[Begin Data supplied]
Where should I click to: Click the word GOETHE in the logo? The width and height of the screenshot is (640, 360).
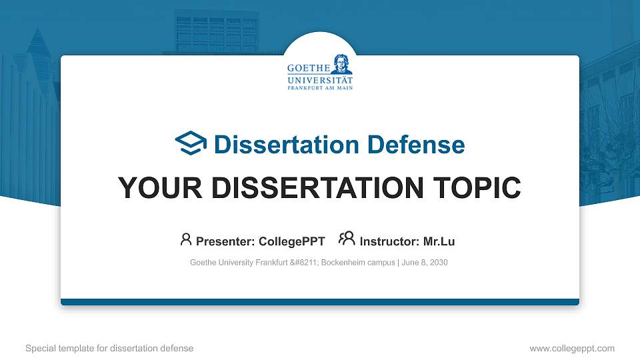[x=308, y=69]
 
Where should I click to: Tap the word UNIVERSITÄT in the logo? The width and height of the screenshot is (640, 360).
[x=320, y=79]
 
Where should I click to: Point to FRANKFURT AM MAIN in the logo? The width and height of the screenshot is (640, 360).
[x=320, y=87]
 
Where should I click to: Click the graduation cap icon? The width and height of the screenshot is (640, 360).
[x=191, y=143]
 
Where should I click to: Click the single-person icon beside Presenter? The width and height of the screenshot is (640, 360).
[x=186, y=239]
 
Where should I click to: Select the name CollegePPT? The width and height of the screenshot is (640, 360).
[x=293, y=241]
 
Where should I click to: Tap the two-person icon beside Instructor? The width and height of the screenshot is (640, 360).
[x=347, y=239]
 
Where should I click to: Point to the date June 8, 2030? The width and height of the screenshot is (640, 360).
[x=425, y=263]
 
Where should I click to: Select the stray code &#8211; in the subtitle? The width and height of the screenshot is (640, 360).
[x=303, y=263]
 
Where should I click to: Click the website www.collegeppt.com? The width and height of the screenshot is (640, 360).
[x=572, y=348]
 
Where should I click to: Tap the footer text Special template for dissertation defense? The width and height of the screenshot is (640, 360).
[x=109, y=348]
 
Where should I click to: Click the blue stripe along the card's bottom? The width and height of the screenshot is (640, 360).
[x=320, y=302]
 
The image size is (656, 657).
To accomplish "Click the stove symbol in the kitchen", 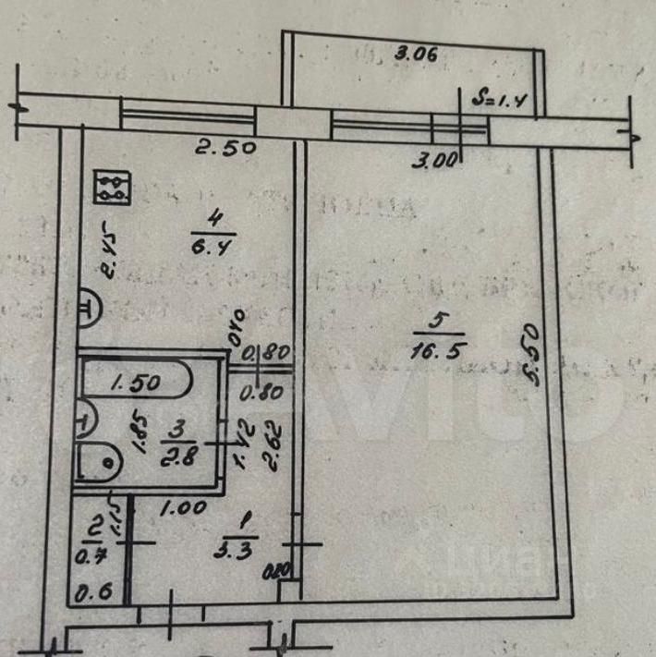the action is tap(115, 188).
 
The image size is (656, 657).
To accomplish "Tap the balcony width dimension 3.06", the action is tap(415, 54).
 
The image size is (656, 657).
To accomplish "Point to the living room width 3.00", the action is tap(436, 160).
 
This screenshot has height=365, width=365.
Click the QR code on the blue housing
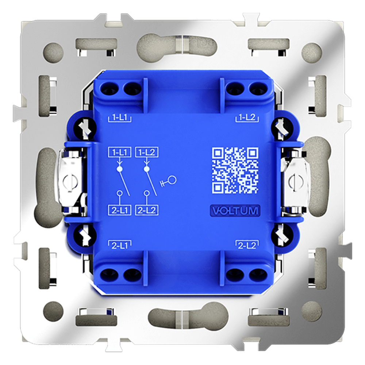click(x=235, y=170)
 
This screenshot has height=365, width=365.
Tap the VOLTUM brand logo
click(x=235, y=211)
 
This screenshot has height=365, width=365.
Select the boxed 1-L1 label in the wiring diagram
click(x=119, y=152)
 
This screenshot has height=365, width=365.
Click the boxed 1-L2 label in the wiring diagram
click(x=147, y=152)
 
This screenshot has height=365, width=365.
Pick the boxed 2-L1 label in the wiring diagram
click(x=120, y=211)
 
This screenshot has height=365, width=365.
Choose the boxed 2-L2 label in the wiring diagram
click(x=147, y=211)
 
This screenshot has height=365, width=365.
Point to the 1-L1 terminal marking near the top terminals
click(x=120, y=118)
[End Data supplied]
▶ **Exercise directions**: Copy each line of the items above that contains the string "person". Treat uppercase and lowercase letters as different.

▶ **Right answer**:
Where should I click to: Click the single-person icon beside Presenter? The width and height of the screenshot is (640, 360).
Where should I click to: Tap the two-person icon beside Instructor? The width and height of the screenshot is (640, 360).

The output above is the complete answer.